The Development of Personality, by Carl Jung

Jung is truly admirable! The effort he undertook in trying to integrate the irrational elements of the human psyche into his analytical psychology, aware of the criticism he would receive from the scientific community, is worthy of the highest appreciation. Jung not only refused to deny or hide what he saw, but he sincerely sought explanations for extremely intricate problems, exposing them even if groping in the dark. The vision of “personality” that he expounds in this paper, translated as The development of personality, shows an acuity very rare in children of academia, and affronts the notion that man is limited to a biological-social construction. Personality cannot be taught or generalized, does not manifest spontaneously, and consists of an act of courage against herd behavior. It is a badge, a destiny and a curse. It is a conscious and individual deliberation, which requires a commitment to oneself and is never given out of necessity. It is, therefore, a choice, with unbearable consequences for the majority, and which completely changes the behavioral paradigm of the one who makes it. Jung, perhaps the greatest of modern psychiatrists, was especially great for not settling into the comfort of psychology textbooks and not giving in to the delusional postulate that the human mind obeys a universal functioning.

Nocturnal Minds

Cioran, Antero, Kafka… all endowed with a nocturnal mind, that is, a mind that, in opposition to daytime bodily habits, chooses the night to put itself in intense activity. Most nights, therefore, a real torture, an incessant conflict that only ends when the light already invades the bedroom window. The tired body asking for rest, and the mind having in the stillness of dawn the perfect time to work. Ideas bursting like firecrackers, reasoning that builds upon each other, scenes, judgments, afflictions, plans, expectations, all bursting forth, sucking attention when the desire is to annul them all. Then, already accustomed to it, the spirit begins to call good nights those in which sleep is like a semi-sleep—the maximum it can reach—a state in which mental chatter blends into a middle ground between dream and reasoning, already automated by an unconscious enchainment and only interrupted by spaced awakenings, in which a conscious glimmer questions the degree of its own lucidity. And from this apparently terrible routine, many, many fruits, solutions that would never be given in a fully awake state, ideas that, if not originating from the deepest recess of the mind, seem to be placed by the hands of a superior spirit. Very well, very well: it is possible to learn to enjoy nights like this—it is just not possible, for a mind like this, to be in a good mood in the mornings.

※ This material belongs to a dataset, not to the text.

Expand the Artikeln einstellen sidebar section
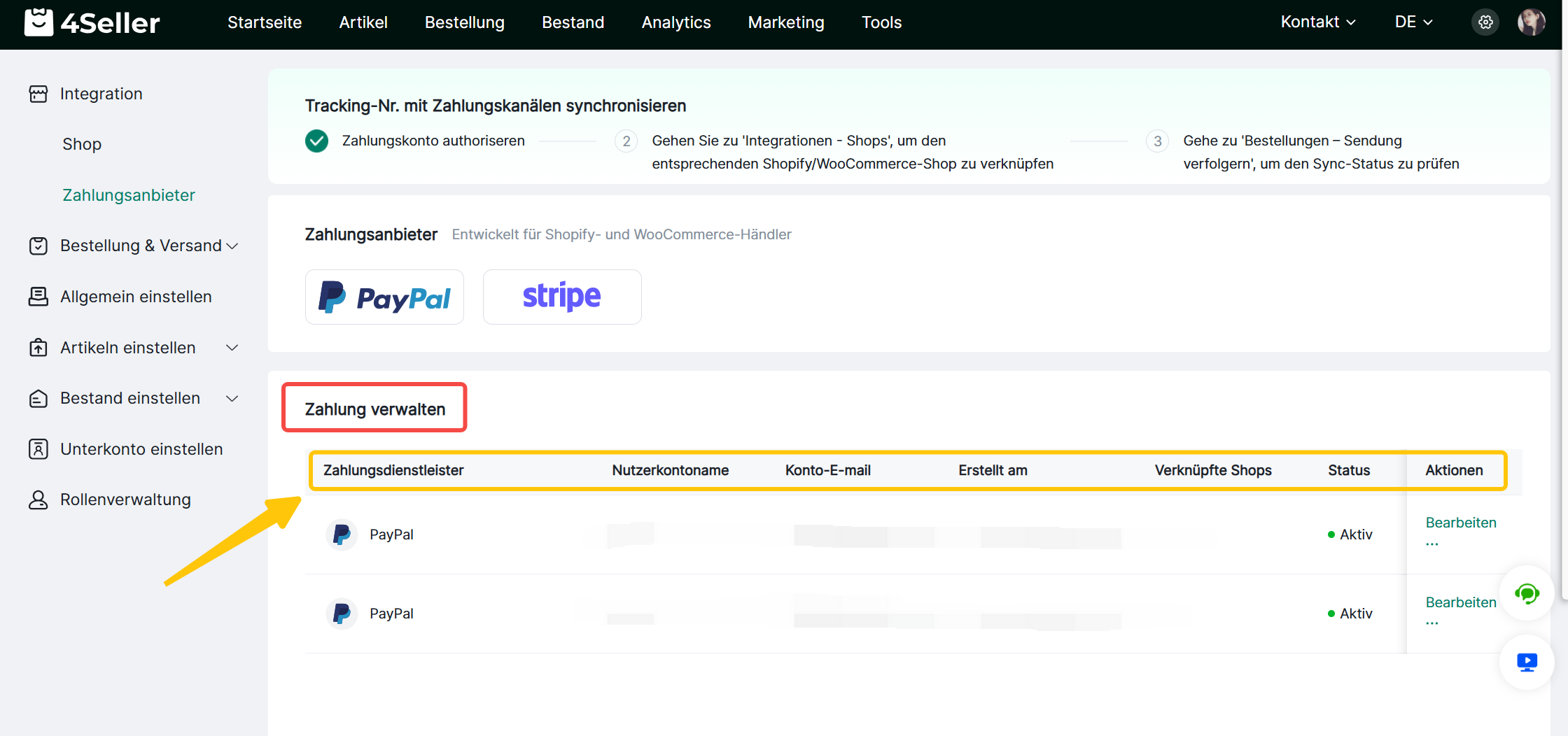 (232, 348)
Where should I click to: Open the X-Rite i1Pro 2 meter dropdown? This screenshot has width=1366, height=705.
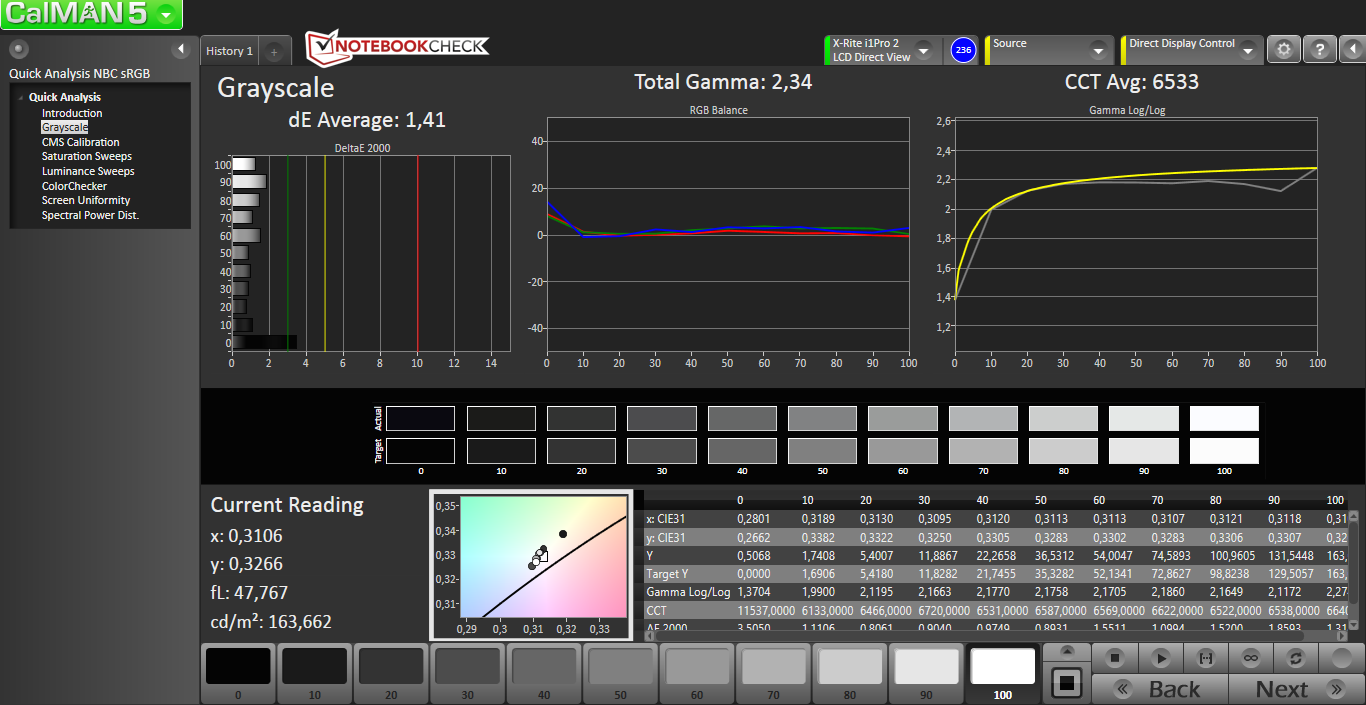923,50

The Man Whose Life Expresses His Inner Motivation…

Zimmermann already noticed, two centuries in advance, what would be proved theoretically and practically by Frankl:

Une forte résolution et ce désir d’atteindre un grand but peuvent nous rendre supportables les douleurs les plus aiguës.

If, on the one hand, a man seized by emptiness highlights his fragility on a daily basis, a man whose life expresses his inner motivation, whose steps seem to him justified, full of meaning, this man seems of an entirely different kind. It is as if he has, all his life, trained himself for war, for deprivation, and for pain. Nothing seems able to shake him. He has erected, with long and patient effort, an impenetrable psychological fortress. Life has become clear to him, and the same sense of priorities that guides him prevents him from succumbing to the less important. What to the first is the end of the line, to him is a new opportunity for affirmation.

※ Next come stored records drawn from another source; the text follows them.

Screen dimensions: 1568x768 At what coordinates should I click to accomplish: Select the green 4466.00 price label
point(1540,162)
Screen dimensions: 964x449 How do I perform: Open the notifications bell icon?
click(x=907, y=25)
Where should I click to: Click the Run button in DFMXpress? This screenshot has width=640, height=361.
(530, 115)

The Human Brain Always Ends Up Humiliated

The human brain always ends up humiliated when it yields to the irresistible temptation to order the irrational. It would be much easier if it accepted it in its unlimited manifestations, and assumed for itself its own limits. One cannot concatenate the spontaneous, the unheard-of, the exceptional, without running an immense risk of falling into ridicule. Error is the fruit of presumption. If reason demands answers, lacks logic, it must be content most of the time with the very process of analysis, with simply reducing possible mistakes through careful observation, and avoiding, as much as possible, hasty judgment. The irrational exists, imposes itself, and does not give a damn about its considerations.